At the same time, the number of official textbooks may be reduced. In 2004, Education Minister Andrei Fursenko suggested one or two might be enough. In recent months, there has also been speculation that textbooks could be distributed free of charge to pupils, but that, some believe, might result in the government reducing the number of official textbooks to just one.

There may also be more classroom time devoted to history. Some commentators are scathing about the lack of space devoted to this key period of Soviet history. “In three lessons nothing can be taught other than the fact that the war took place,” Tarasov told the website of the Social Democratic Party (founded by former Soviet leader Gorbachev) on 5 May. “As a result, such school essays appear: ‘They had Napoleon, and we had Stalin. Stalin was stronger and we won,’ ” Tarasov said.

Four modules in the history curriculum are devoted to the war, and the war fills nearly 40 pages in Levandovsky’s and Shchetinov’s textbook. (Dolutsky’s textbook devoted 60 pages to the period.)
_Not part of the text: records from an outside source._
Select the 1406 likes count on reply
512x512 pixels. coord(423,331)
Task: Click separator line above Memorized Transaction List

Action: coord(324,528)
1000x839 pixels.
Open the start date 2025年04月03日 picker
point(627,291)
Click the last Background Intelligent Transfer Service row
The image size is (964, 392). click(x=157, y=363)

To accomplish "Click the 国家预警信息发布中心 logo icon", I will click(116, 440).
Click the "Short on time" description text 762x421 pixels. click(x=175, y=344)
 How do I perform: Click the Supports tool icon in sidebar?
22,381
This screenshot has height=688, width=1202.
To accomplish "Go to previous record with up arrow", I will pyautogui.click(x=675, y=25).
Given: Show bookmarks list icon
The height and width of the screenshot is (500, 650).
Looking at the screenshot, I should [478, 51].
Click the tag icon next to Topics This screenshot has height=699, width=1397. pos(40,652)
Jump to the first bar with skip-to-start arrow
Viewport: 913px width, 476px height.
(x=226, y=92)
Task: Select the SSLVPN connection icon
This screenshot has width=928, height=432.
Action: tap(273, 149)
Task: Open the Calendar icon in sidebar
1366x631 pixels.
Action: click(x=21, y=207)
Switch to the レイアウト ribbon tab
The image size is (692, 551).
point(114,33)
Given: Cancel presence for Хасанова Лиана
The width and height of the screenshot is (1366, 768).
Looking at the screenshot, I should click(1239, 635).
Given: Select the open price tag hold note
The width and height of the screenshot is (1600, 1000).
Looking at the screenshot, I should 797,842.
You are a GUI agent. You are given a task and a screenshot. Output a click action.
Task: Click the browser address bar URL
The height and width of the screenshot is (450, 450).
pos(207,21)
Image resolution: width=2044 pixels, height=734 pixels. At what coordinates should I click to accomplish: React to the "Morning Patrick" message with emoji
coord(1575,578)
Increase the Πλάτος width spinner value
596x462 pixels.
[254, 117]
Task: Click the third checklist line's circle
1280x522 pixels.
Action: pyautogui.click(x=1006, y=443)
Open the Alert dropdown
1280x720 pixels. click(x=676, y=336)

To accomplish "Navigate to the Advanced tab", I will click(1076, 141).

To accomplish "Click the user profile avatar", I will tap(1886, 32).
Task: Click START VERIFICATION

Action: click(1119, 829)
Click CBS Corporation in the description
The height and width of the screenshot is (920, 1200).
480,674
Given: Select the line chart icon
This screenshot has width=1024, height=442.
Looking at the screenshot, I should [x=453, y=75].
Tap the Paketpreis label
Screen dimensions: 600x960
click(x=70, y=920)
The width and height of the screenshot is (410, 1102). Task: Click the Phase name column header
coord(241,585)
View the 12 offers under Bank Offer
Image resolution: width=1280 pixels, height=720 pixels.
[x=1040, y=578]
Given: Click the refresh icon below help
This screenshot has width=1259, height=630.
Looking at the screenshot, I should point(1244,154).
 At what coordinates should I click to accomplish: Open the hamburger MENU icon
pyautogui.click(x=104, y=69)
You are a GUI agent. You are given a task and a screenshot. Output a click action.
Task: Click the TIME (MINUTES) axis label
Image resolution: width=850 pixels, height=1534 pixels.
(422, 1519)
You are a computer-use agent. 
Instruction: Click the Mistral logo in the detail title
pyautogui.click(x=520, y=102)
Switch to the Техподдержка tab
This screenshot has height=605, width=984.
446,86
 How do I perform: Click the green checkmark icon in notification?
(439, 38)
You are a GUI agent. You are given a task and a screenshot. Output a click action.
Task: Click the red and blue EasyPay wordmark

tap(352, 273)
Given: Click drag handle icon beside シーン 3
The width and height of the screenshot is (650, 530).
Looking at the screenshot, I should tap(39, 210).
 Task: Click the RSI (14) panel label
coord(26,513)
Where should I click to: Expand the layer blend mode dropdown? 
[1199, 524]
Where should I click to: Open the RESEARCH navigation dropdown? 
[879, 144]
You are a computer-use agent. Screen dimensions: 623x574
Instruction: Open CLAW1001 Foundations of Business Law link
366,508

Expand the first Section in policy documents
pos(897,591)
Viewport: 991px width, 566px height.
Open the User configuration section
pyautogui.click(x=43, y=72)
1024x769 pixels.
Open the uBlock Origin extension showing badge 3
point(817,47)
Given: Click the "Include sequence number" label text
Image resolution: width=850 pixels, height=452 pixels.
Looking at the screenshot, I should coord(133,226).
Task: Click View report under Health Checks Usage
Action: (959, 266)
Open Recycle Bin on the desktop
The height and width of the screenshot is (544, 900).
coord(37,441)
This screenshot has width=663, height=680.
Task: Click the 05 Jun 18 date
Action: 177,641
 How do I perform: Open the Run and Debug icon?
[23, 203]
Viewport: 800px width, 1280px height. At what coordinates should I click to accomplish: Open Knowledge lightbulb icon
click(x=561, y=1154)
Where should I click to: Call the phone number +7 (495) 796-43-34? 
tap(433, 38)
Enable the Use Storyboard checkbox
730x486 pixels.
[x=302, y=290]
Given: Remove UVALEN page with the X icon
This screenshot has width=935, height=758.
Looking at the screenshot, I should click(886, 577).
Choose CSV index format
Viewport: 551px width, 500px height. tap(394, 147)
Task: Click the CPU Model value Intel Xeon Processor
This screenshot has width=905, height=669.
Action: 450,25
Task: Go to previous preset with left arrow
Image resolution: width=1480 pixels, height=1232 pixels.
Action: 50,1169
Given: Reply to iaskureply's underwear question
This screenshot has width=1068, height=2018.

Calls for more focus on history have also been aired on state-controlled television. TV Tsentr pointed out that the government had spent 530 million rubles ($19 million) just on the Victory Day celebrations in Moscow, allocated some 1 billion rubles (roughly $36 million) for extra social benefits for veterans – but “not a single kopeck into turning children into patriots.”

“The Ministry of Education virtually has legitimized the lack of memory,” it concluded.

So far, the Kremlin has not indicated whether history teaching will receive extra money or whether more classroom time should be devoted to the war, but Ivanov, in his comments to veterans from the Moscow region, clearly lamented pupils’ gaps in knowledge. “Many schoolchildren do not know who won in this or that battle,” he asserted.

It seems possible that more emphasis on Russian and Soviet history may be in prospect, but there seems little chance that aspects of the war not covered in the past 15 years will be addressed now. The Russian writer Daniil Granin recently said that the full history of the Great Patriotic War has yet to be written. That full, rounded history may still be some time away.